70 years on, a forgotten tragedy is finally being remembered
Hillsborough, Ibrox, Bradford's Valley Parade... Famous football names all of them. Known for countless Saturday afternoons and weeknights of passion and drama. Yet among the most abiding memories of these renowned footballing venues is the disasters which befell them. The appalling crush at Rangers' Ibrox ground in 1971. The astonishing pace with which the Bradford City fire claimed 56 lives in 1985. The most infamous case of them all – the 96 who went to Sheffield see an FA Cup Semi Final in 1989 and never returned to Liverpool from Hillsborough.

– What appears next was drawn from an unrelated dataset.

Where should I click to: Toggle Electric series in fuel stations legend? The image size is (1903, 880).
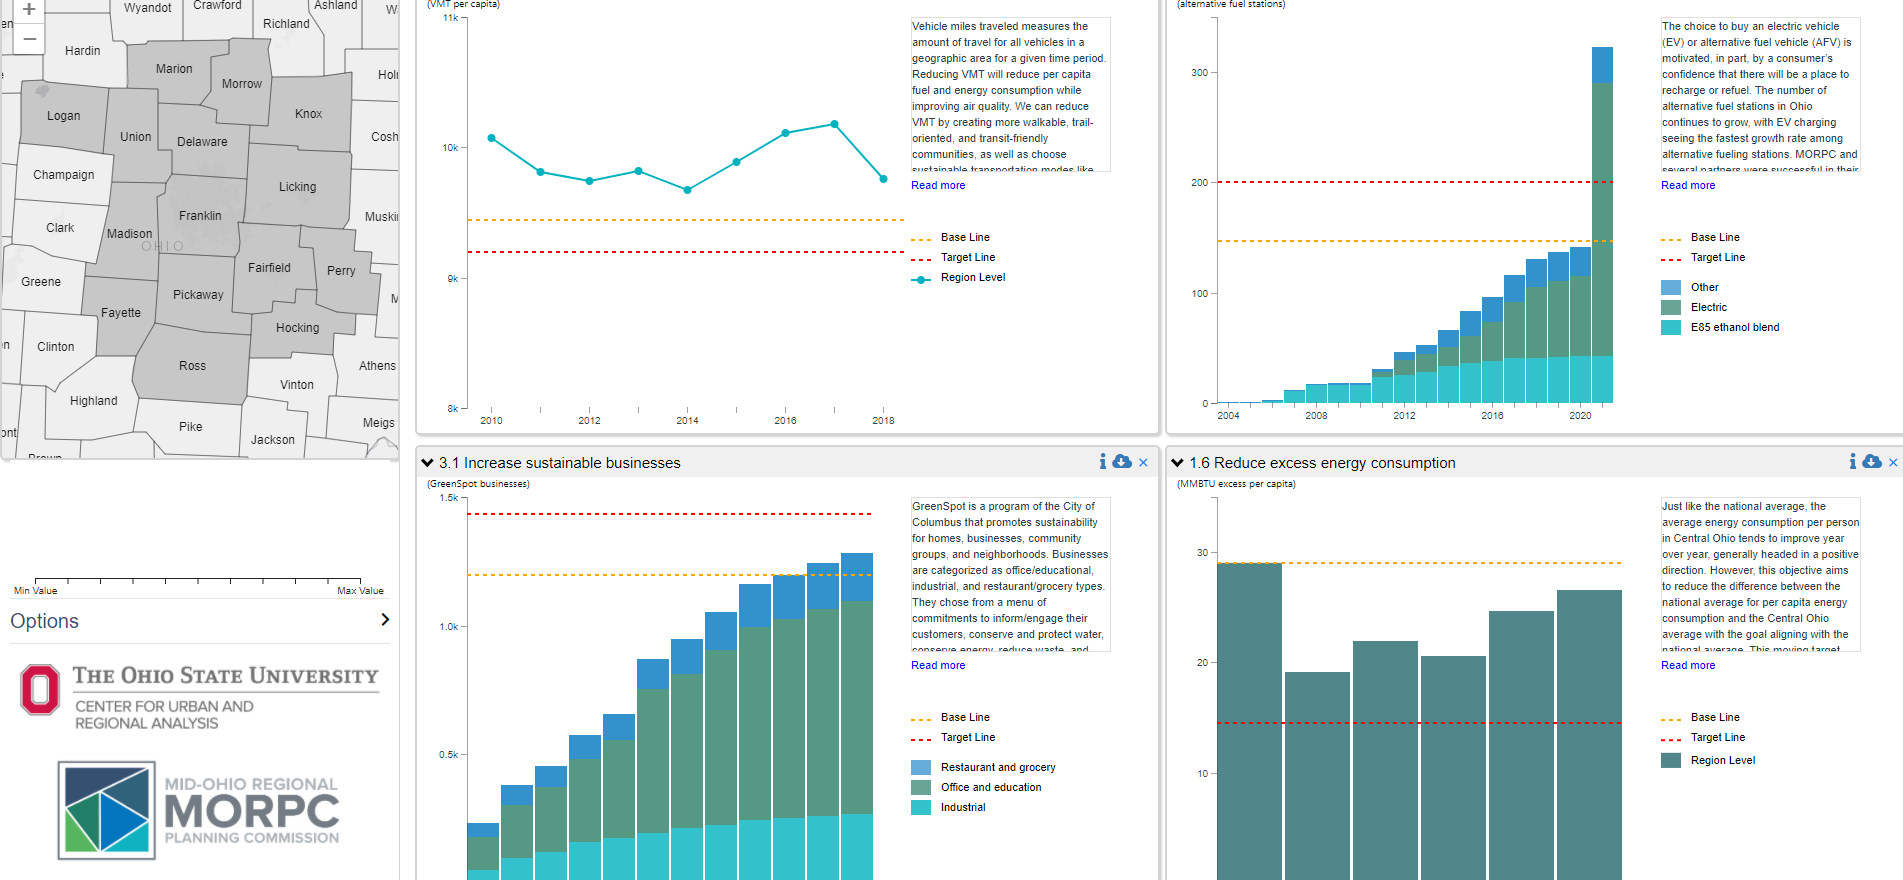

There's another place to add to this sat litany of football tragedies, though. It has lain almost forgotten for the past seven decades. One of the first major football stadium disasters, it took place at Burnden Park in Bolton, Lancashire.
Bolton Wanderers were playing Stoke City, in the Sixth Round of the FA Cup – then the most important club football competition in the world. The Bolton public turned out not only to see their new hero, strapping striker Nat Lofthouse, but also to catch a glimpse of Nat's future England teammate, Stanley Matthews, who was playing for Stoke.

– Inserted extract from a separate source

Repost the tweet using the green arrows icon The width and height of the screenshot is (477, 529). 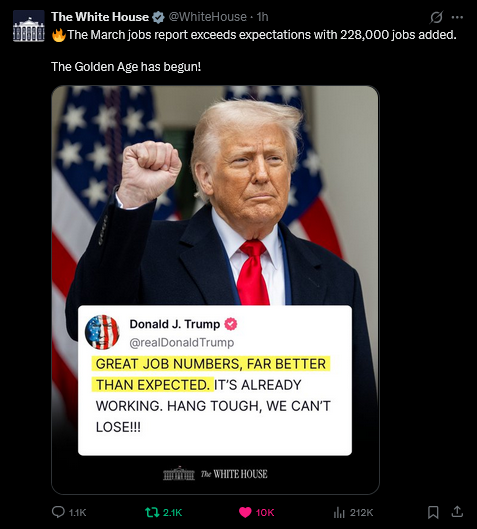point(152,512)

Matthews was a bone fide superstar, the Lionel Messi of his day. In March 1946, less than a year after the end of the Second World War with Britain still on its knees, the glamour of the galactico Matthews proved a huge draw among the dark, satanic mills of Bolton.
No one knows quite how many crammed into the stadium that day, but it's thought around 85,000 tried to get inside. Part of the ground was still out of use, having been requisitioned for the war effort by the Ministry of Supply. It was a recipe for disaster, and disaster ensued on a quite unimaginable scale.
The trouble happened at the end of the stadium which backed onto a railway embankment. There were too many fans in an enclosed space. By the time the match kicked off, the crush had already begun and fans began to spill out onto the pitch. The barriers crashed open and people fell on top of each other. The match was stopped, but it was already too late for many. The bodies began to be laid out behind the goal. Hundreds were injured. 33 were dead.
Incredibly, the match then resumed after the bodies had been recovered.
An incomparable tragedy for the families of the dead, certainly, but very soon it was nothing but a dim memory. Bolton went on to partake in the famous Matthews Final of 1953 against Sir Stan's Blackpool, and won the Cup themselves in 1958, Lofthouse leading the triumph against a Manchester United team recovering from its own disaster at Munich.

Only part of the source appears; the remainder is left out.